[Material on locating words and elements]
>>>>>

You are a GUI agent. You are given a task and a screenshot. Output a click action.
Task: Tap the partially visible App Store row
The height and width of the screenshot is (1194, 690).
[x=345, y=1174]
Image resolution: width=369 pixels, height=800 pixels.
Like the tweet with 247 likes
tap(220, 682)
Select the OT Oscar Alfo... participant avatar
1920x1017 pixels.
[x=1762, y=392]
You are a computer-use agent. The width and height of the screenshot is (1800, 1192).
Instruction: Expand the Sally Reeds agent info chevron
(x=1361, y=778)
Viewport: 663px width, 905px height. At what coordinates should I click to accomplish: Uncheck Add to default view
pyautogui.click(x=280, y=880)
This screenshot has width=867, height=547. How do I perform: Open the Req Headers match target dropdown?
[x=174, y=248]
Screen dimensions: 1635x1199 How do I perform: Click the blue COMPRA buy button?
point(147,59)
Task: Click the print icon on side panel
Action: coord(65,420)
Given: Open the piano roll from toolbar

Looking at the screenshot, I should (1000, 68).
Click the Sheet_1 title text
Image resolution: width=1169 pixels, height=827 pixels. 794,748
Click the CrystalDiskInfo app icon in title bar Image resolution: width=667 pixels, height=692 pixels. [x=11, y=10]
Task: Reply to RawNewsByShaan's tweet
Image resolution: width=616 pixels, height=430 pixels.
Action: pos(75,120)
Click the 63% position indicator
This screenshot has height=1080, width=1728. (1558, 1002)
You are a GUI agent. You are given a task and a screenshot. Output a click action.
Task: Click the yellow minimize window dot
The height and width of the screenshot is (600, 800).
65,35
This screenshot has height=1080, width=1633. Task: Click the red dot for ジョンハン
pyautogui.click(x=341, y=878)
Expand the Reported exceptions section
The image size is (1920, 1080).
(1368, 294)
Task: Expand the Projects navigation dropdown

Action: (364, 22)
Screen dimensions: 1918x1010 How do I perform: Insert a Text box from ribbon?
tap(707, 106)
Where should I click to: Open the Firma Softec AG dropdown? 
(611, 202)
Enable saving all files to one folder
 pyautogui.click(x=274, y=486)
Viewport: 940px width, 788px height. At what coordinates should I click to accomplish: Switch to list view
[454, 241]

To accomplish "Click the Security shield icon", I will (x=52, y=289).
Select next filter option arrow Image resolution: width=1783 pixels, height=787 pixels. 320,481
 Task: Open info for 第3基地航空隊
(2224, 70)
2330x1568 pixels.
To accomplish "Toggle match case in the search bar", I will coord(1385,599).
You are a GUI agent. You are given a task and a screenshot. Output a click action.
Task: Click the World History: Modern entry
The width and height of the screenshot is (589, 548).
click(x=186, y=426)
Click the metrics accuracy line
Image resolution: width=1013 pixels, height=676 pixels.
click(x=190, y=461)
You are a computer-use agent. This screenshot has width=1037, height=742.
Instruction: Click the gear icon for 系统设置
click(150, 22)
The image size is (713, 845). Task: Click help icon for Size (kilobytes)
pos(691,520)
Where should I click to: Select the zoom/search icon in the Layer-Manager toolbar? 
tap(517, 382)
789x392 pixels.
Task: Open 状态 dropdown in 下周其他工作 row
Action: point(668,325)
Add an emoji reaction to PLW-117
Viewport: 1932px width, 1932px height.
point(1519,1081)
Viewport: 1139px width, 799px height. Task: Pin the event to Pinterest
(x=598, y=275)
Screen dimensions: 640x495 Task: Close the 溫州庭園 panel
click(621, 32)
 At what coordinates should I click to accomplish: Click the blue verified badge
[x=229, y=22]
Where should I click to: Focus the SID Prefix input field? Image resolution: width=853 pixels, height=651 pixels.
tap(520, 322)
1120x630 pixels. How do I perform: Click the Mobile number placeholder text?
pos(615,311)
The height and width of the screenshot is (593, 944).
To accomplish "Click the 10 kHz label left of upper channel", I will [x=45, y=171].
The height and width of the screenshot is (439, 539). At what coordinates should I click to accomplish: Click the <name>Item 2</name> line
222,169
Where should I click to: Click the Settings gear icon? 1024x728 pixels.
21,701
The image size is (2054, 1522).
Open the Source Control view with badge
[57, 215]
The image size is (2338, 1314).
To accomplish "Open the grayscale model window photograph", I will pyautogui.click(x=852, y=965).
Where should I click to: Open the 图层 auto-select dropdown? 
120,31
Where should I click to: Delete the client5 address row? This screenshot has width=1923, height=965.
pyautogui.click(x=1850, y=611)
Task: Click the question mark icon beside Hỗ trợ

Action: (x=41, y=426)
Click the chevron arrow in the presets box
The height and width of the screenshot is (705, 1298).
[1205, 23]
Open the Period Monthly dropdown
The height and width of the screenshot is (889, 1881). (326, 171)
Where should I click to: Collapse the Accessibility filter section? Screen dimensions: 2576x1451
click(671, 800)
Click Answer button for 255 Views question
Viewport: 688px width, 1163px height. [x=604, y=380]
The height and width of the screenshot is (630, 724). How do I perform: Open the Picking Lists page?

<<<<<

◆ What you have to do
Please render everything from the line containing "Where should I click to: Open the 图层" down to the end of the material as a Markdown table, numbering each line in a Row column and giving the line itself in a Material line column. Leave out blank lines.

◆ Correct response
| Row | Material line |
|---|---|
| 1 | Where should I click to: Open the 图层 auto-select dropdown?  |
| 2 | 120,31 |
| 3 | Where should I click to: Delete the client5 address row? This screenshot has width=1923, height=965. |
| 4 | pyautogui.click(x=1850, y=611) |
| 5 | Task: Click the question mark icon beside Hỗ trợ |
| 6 | Action: (x=41, y=426) |
| 7 | Click the chevron arrow in the presets box |
| 8 | The height and width of the screenshot is (705, 1298). |
| 9 | [1205, 23] |
| 10 | Open the Period Monthly dropdown |
| 11 | The height and width of the screenshot is (889, 1881). (326, 171) |
| 12 | Where should I click to: Collapse the Accessibility filter section? Screen dimensions: 2576x1451 |
| 13 | click(671, 800) |
| 14 | Click Answer button for 255 Views question |
| 15 | Viewport: 688px width, 1163px height. [x=604, y=380] |
| 16 | The height and width of the screenshot is (630, 724). How do I perform: Open the Picking Lists page? |